Debashish Roy

Personal information
- Full name: Debashish Roy
- Date of birth: 2 December 1954 (age 71)
- Place of birth: Karimganj, Assam, India
- Position: Centre-forward

Senior career*
- Years: Team / Apps / (Gls)
- 000?: Gauhati Town Club / ? / (?)
- 000?: Navajyoti Club / ? / (?)
- 1979: Aryan / ? / (?)
- 000?: Mohun Bagan / ? / (?)
- 1983-85: East Bengal / ? / (65)
- 000?: Mohammedan / ? / (?)

International career
- 000?: India

= Debashish Roy (footballer) =

Indian footballer (born 1955)

Debashish Roy (born 12 April 1955) is a former Indian footballer. This dynamic centre forward was the only footballer from Assam who played in all three giants of Kolkata Mohun Bagan AC, East Bengal Club and Mohammedan SC.

==Playing career==

===Early career===
Born in Karimganj, Assam Roy started his football career by representing inter-college football tournaments for Karimganj College.
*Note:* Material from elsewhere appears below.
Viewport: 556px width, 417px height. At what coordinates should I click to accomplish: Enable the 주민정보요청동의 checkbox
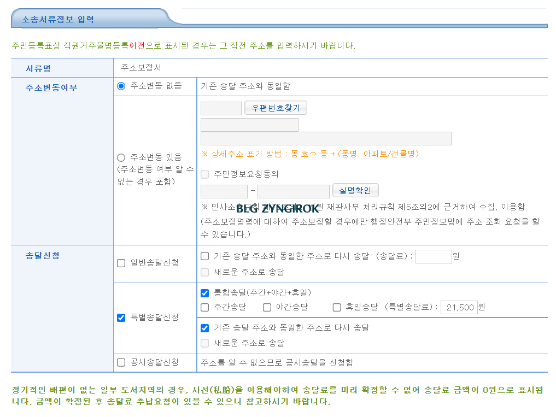[x=207, y=174]
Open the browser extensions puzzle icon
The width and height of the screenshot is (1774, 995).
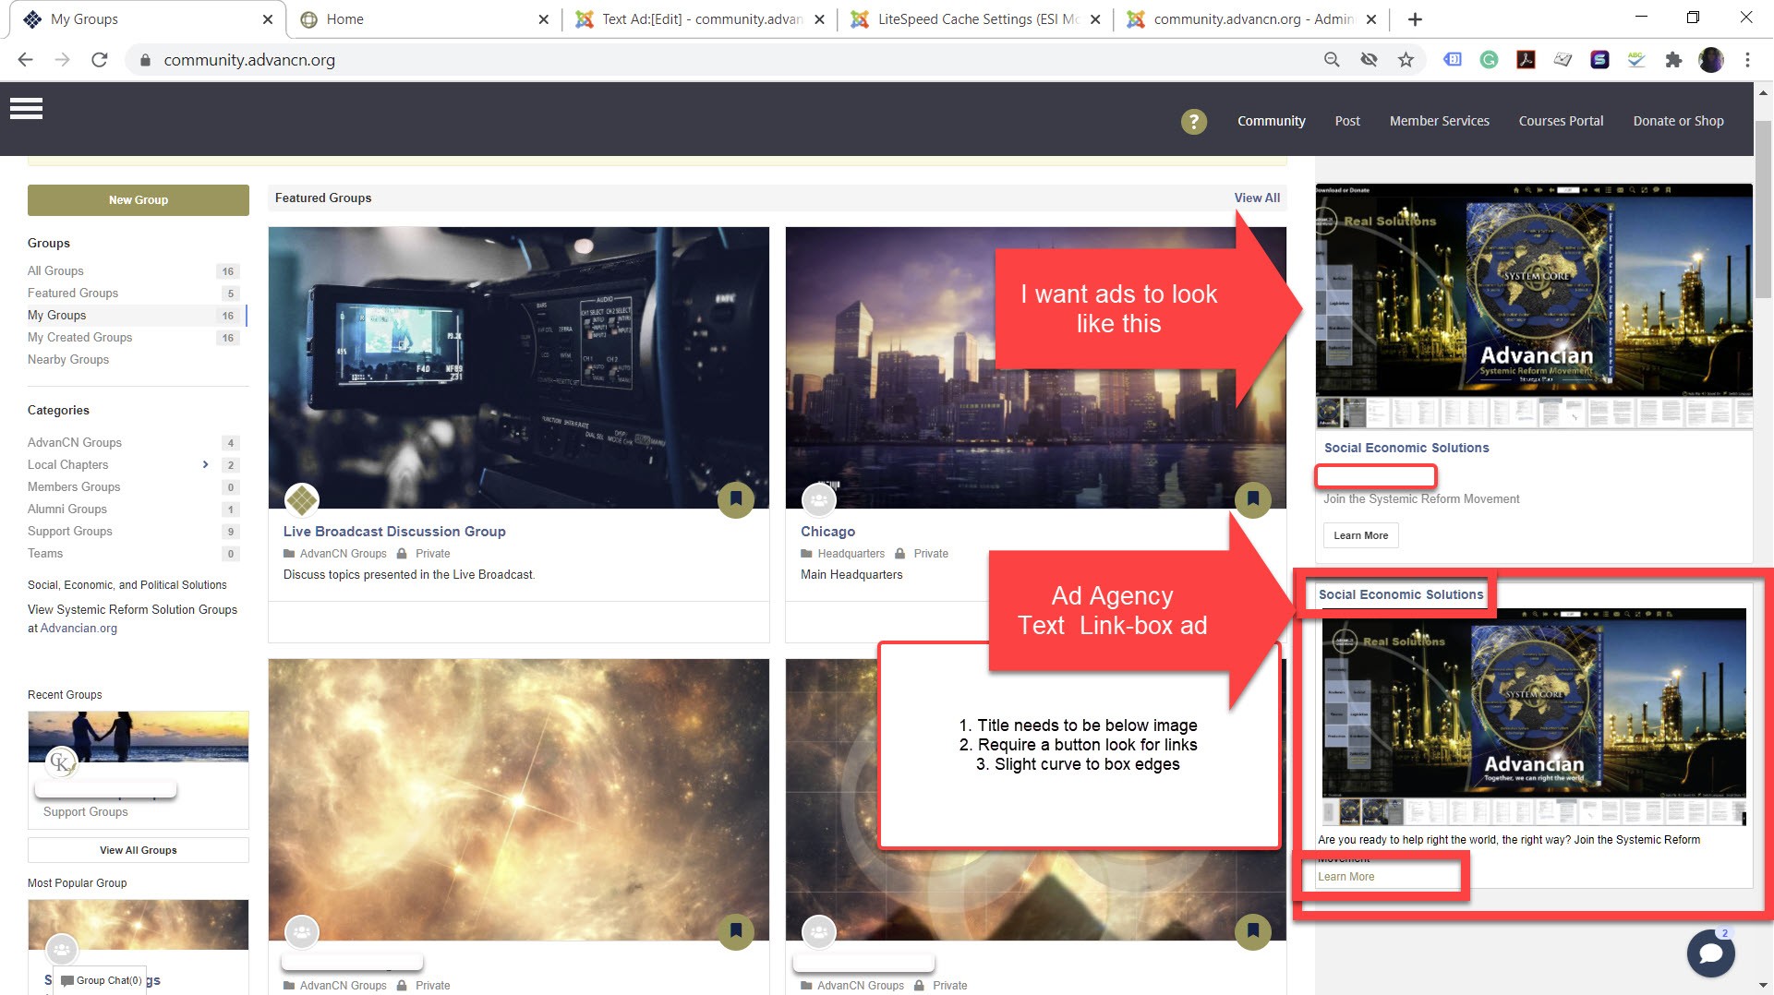(1672, 60)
Then he went onto captain the Gauhati University team in the All India University football championship and they defeated Calcutta University by 5-0 in the finals. He represented Assam football team twice and five times for Bengal in Santosh Trophy.

===Club career===
Roy played for two top clubs of Assam - Gauhati Town Club and Navajyoti Club. In 1979, he went to Kolkata to play professional league there. Initially he played for the Aryan FC before moving to bigger clubs like Mohun Bagan AC, East Bengal Club and Mohammedan SC. He was the top goal scorer in Calcutta Football League for East Bengal and Mohun Bagan in 1984 and 1986. Roy got an opportunity to play for a Hong Kong based club but unfortunately due to an injury he turned down the offer.

===International career===
Roy represented the senior India national football team for many occasions. He was also the vice captain of the junior India team.